Les pièces versées à ce sujet par la partie appelante sont des traductions libres de prétendus articles de presse qui n’importent pas la conviction de la Cour.
Le Haut Commissariat aux Réfugiés est au contraire « d’avis que les termes de la loi d’amnistie témoignent de la volonté des autorités yougoslaves de mettre en place une amnistie effective. A ce jour, il n’a pas eu connaissance de cas d’insoumis ou de déserteurs (n’ayant pas reçu de nouvel appel après le 7 octobre 2000) qui n’auraient pu bénéficier de cette loi. Dès lors, le HCR n’a pas de raison de penser que celle-ci ne serait pas appliquée 2 aux personnes étant encore à l’étranger après le 7 octobre 2000 et n’ayant pas reçu de nouvel appel après cette date » (avis du 19 juin 2001 à l’attention du ministère de la Justice).
Dans le cadre d’un recours en réformation en matière de statut de réfugié politique, la Cour doit tenir compte de la situation politique actuelle dans le pays d’origine des parties en cause.
Il est incontestable qu’en République Fédérale Yougoslave la situation politique a favorablement évolué avec les élections démocratiques d’un nouveau Président en automne 2000, la formation d’un nouveau Gouvernement, l’incarcération de Milosevic et la ratification en date du 11 mai 2001 d’une Convention cadre pour la protection des minorités nationales entrée en vigueur le 1er septembre 2001 qui prévoit, entre autre, le respect de la liberté d’association, d’expression et de pensée, ainsi que la liberté de conscience et de religion en groupe ou individuellement pour les personnes appartenant à des minorités nationales et le développement en général des minorités nationales quelle qu’elles soient.

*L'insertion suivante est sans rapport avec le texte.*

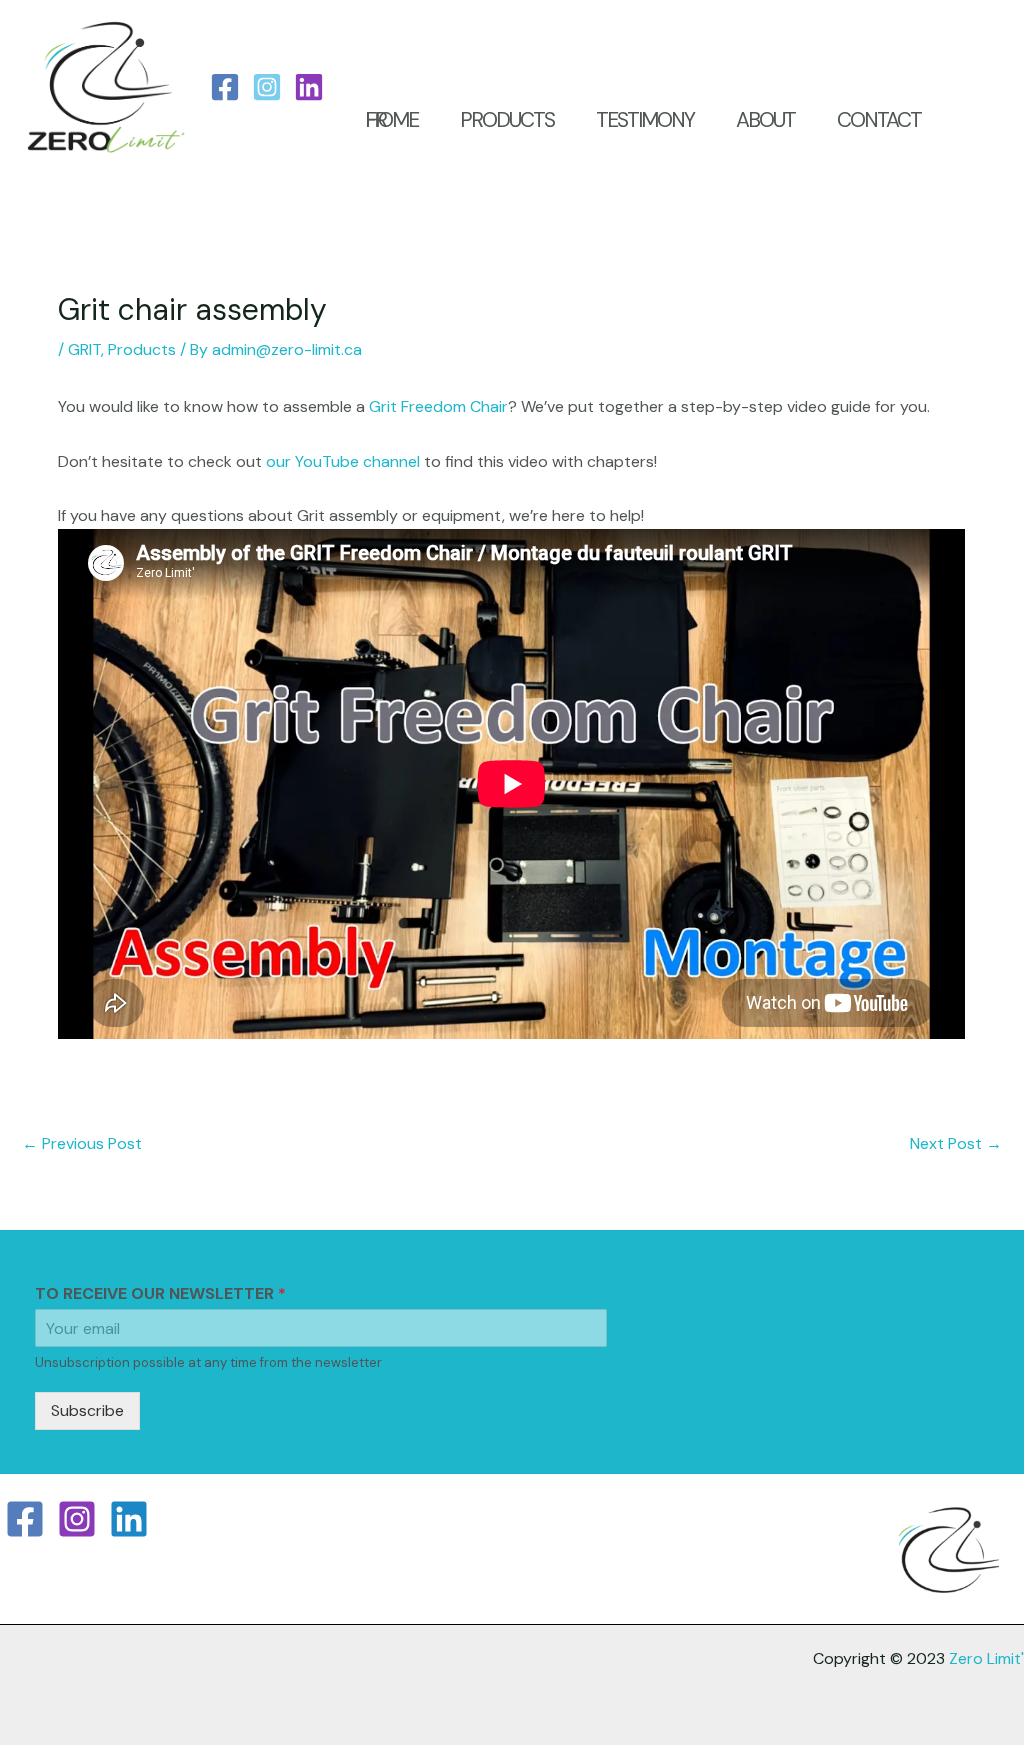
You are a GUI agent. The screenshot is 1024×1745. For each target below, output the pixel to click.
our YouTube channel (343, 461)
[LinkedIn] (309, 87)
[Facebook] (225, 87)
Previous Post (82, 1143)
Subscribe (87, 1410)
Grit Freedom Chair (438, 406)
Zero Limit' (986, 1658)
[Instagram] (267, 87)
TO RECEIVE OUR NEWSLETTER (160, 1294)
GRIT (84, 349)
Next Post (956, 1143)
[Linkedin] (129, 1519)
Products (142, 349)
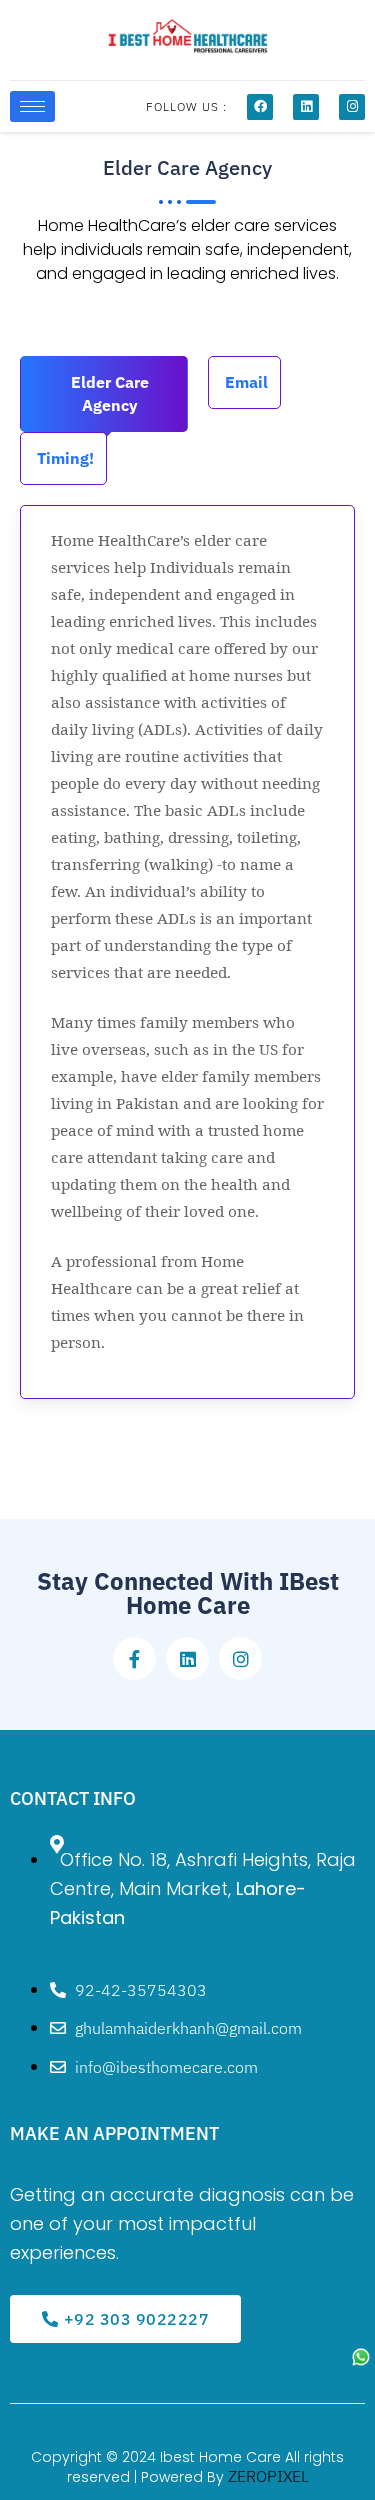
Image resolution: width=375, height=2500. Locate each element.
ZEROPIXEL (268, 2476)
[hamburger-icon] (32, 106)
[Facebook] (260, 107)
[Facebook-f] (134, 1658)
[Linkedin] (306, 107)
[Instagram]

Les considérations qui précèdent ne sont pas énervées par les pièces versées en cause.
L’appel n’est partant pas fondé et le jugement entrepris est à confirmer dans toute sa teneur.
L’institution d’une expertise sur les « traitements réservés relatifs aux Boshniques d’origine musulmans, respectivement les insoumis originaires de Tulin/Serbie » est à écarter pour défaut de précision et de pertinence par rapport au cas d’espèce.
Par ces motifs, la Cour, statuant contradictoirement ;
reçoit l’acte d’appel du 27 août 2001, rejette l’offre de preuve par expertise ;
dit l’appel fondé et en déboute ;
partant confirme le jugement entrepris du 25 juillet 2001 dans toute sa teneur ;
condamne l’appelant aux frais d’instance.
Ainsi jugé par Marion Lanners, vice-présidente, rapporteur Christiane Diederich-Tournay, conseiller Marc Feyereisen, conseiller et lu par la vice-présidente Marion Lanners en l’audience publique à Luxembourg au local ordinaire des audiences de la Cour à la date indiquée en tête, en présence du greffier de la Cour Anne-Marie Wiltzius.